*REQUIRED WORK*: For the word "Task", state how many lines below contain it. Give no other text.

*DATA UNDER STUDY*:

- Opening Delimiter -

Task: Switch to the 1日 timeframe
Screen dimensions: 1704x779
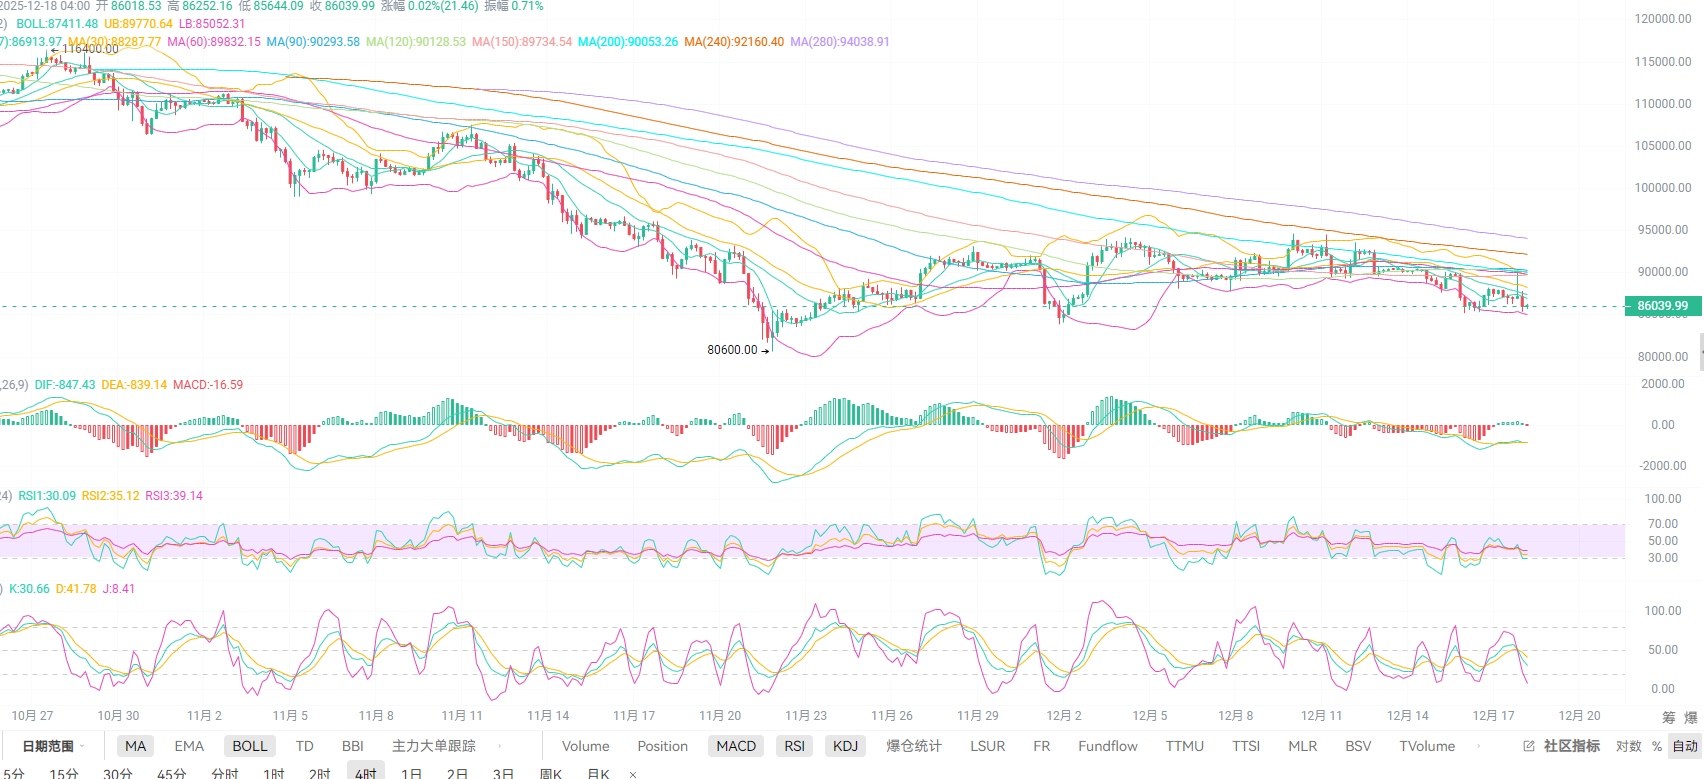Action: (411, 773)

- Closing Delimiter -
- Opening Delimiter -

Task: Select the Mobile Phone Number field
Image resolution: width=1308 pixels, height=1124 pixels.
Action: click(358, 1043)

- Closing Delimiter -

*ANSWER BOX*: 2